Pourtant, la direction générale de l’action sociale a initié un vaste programme d’accompagnement de ces populations victimes de lèpre, selon Mamadou Saliou Sall, directeur régional de l’action sociale de Kédougou.
‘’Nous les avons regroupées en association des personnes vivant avec la lèpre du village de reclassement de Fadiga. Et c’est une association très dynamique et très organisée qui, aujourd’hui, est en train de travailler pour améliorer les conditions de vie des populations victimes de la lèpre’’, assure-t-il.
Mamadou Saliou Sall ajoute que l’Etat du Sénégal a initié également le Programme pour l’autonomisation des personnes atteintes de lèpre et familles (PAPALF).
‘’Il s’agit de fonds qui sont destinés à subventionner des activités génératrices de revenus au profit des populations de Fadiga. On finance des petits commerces tels que l’aviculture et l’élevage’’, a-t-il détaillé.
Il signale que l’école élémentaire de Fadiga a bénéficié également de fournitures scolaires dans le cadre du programme PAPALF.

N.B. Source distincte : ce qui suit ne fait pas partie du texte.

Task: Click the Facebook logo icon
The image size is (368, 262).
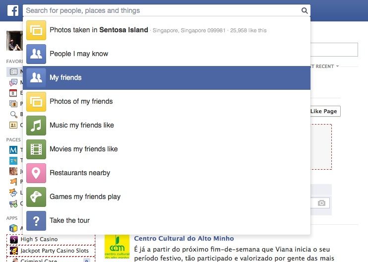Action: (x=12, y=10)
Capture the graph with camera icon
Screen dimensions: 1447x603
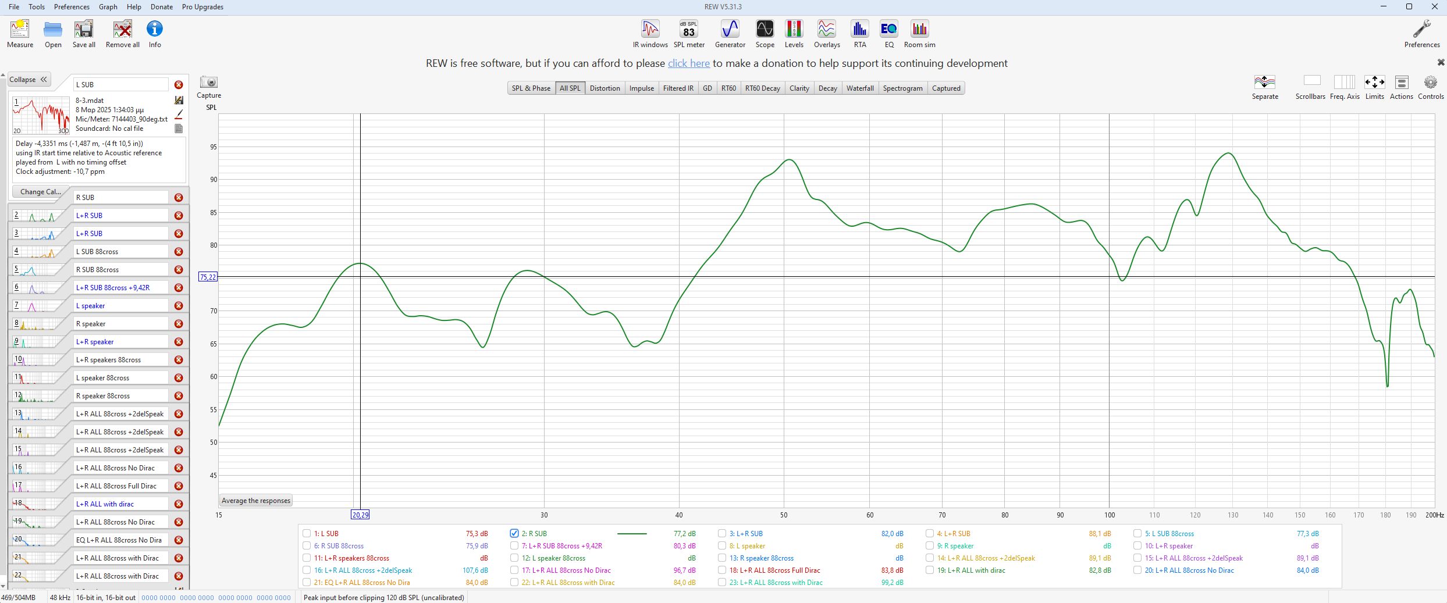[208, 83]
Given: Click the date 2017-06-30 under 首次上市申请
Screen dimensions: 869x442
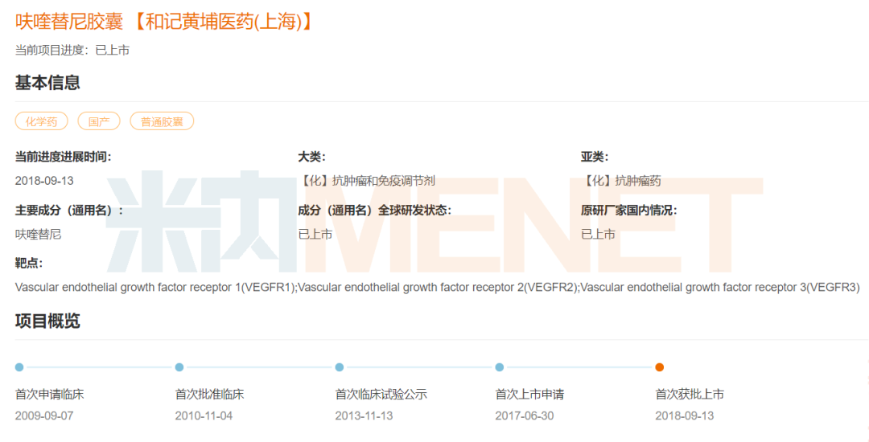Looking at the screenshot, I should (524, 416).
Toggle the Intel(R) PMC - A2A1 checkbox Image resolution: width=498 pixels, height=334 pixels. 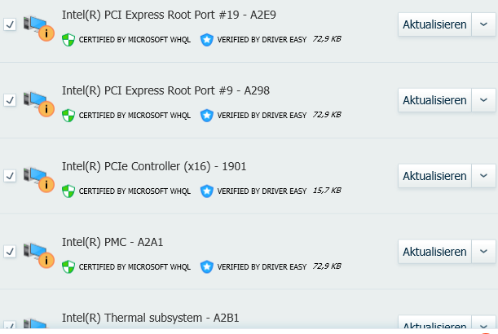[x=10, y=252]
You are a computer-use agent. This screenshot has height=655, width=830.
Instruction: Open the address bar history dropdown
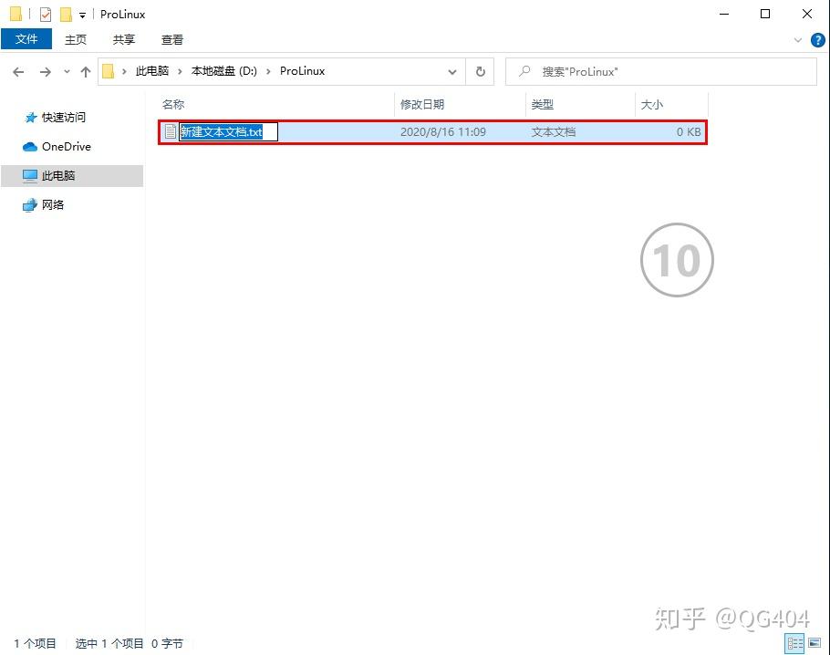point(452,71)
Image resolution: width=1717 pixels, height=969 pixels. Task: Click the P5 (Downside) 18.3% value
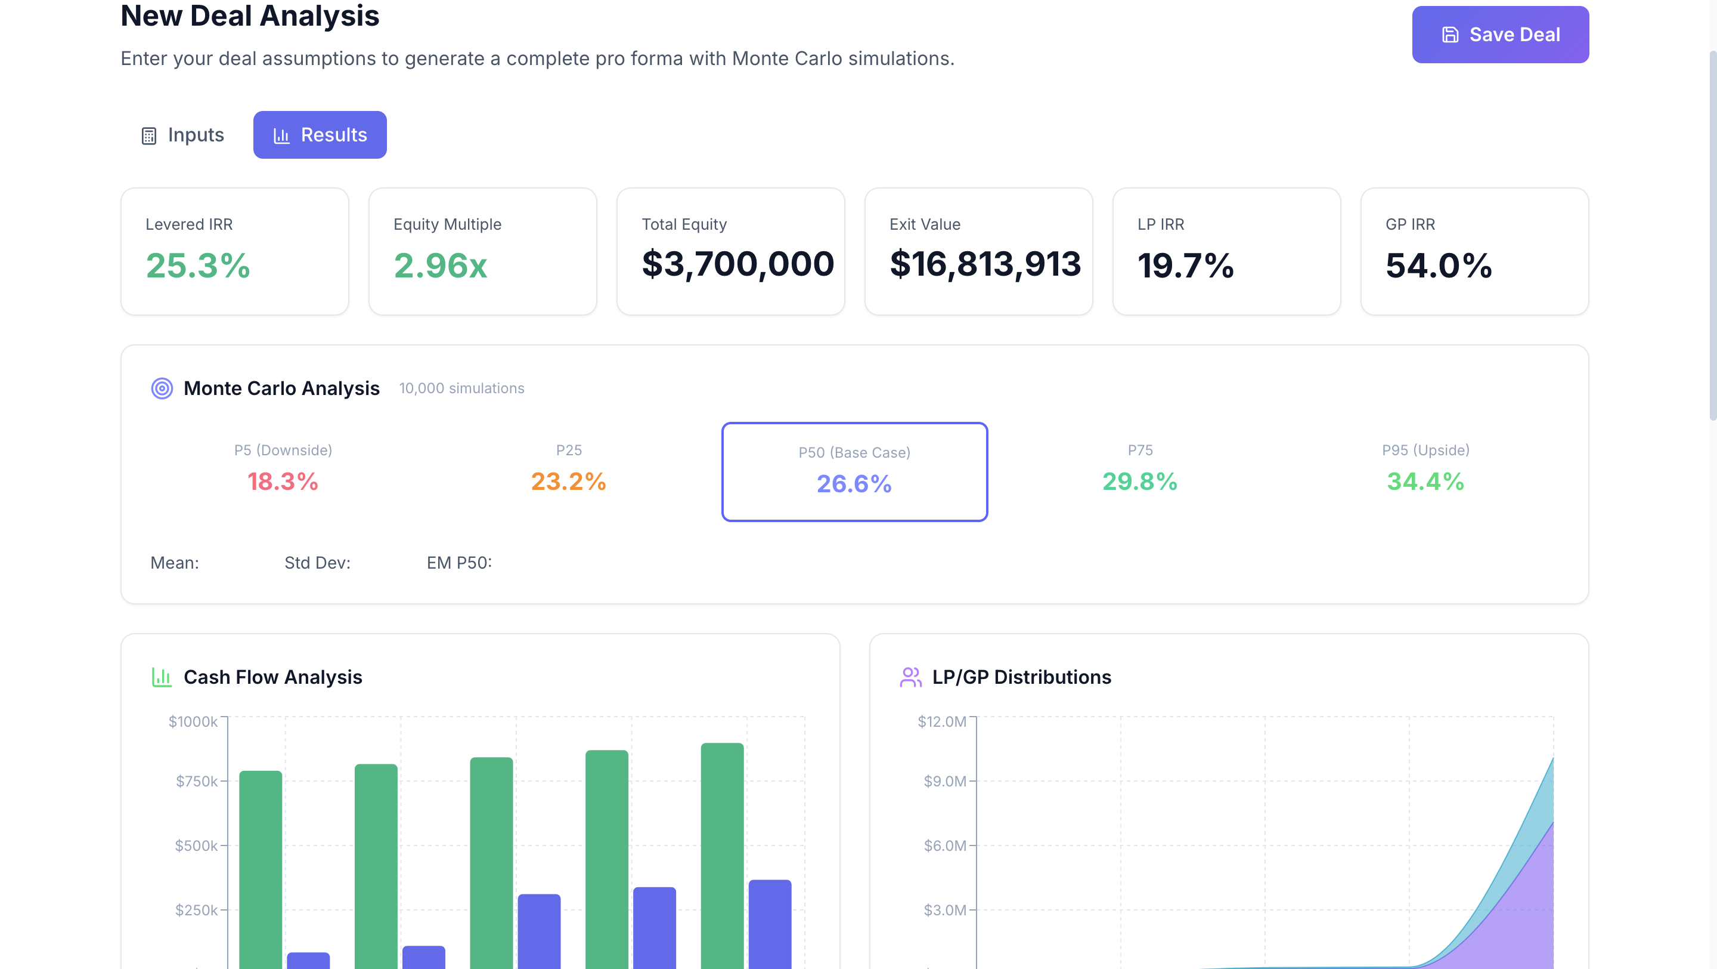pyautogui.click(x=283, y=481)
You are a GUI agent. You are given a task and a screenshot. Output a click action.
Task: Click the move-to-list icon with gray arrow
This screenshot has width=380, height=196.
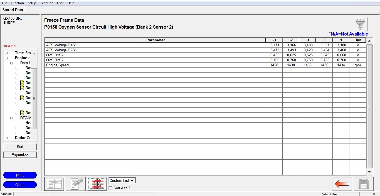click(x=54, y=184)
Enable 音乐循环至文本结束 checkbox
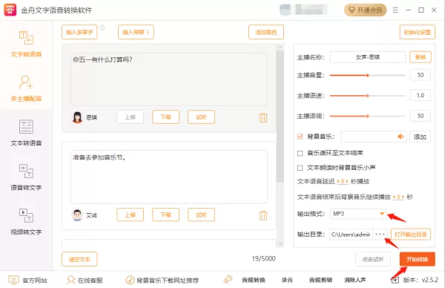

‘’Nous avons construit deux salles de classe au niveau de l’école élémentaire et réhabilité la case des tout-petits de Fadiga avec notre partenaire, la DAHW [l’association allemande de lutte contre la lèpre et la tuberculose]. Et nous choisissions chaque année des jeunes adolescents de Fadiga pour les inscrire dans les écoles de formation de métiers et de réinsertion’’, indique-t-il.
Il signale aussi que son service a initié un plateau de soins médicaux pour les personnes vivant avec la lèpre.
‘’Des gens ont été bien formés et sont en train de les accompagner sur place. Maintenant, quand le cas devient grave et nécessite une évacuation au niveau de l’hôpital régional, là aussi nous avons mis en place des fonds pour accompagner ces malades qui ont besoin des soins coûteux’’, poursuit-il.
Il précise que tous les lépreux du village de reclassement social de Fadiga sont bénéficiaires de la carte d’égalité des chances.
‘’L’avantage de cette carte, au-delà de l’identification, elle permet au bénéficiaire d’avoir la bourse de sécurité familiale. Et aussi d’être enrôlé pour la couverture maladie universelle, et cela va leur permettre d’accéder très facilement aux soins de santé’’, indique-t-il.
Le village compte aujourd’hui 1200 personnes, selon les statistiques de la Direction régionale de l’action sociale de Kédougou. Elle dit avoir recensé 54 personnes vivant avec la lèpre à Fadiga.
‘’Au total, 54 personnes vivant avec la lèpre se trouvent dans 48 ménages à Fadiga. (…), mais il se trouve que les enfants ne sont pas atteints de la maladie de la lèpre’’, explique-t-il.
Le directeur régional de l’action sociale de Kédougou invite les collectivités territoriales de Kédougou à appuyer le village de Fadiga pour la construction d’habitations et dans la fourniture d’eau et d’électricité.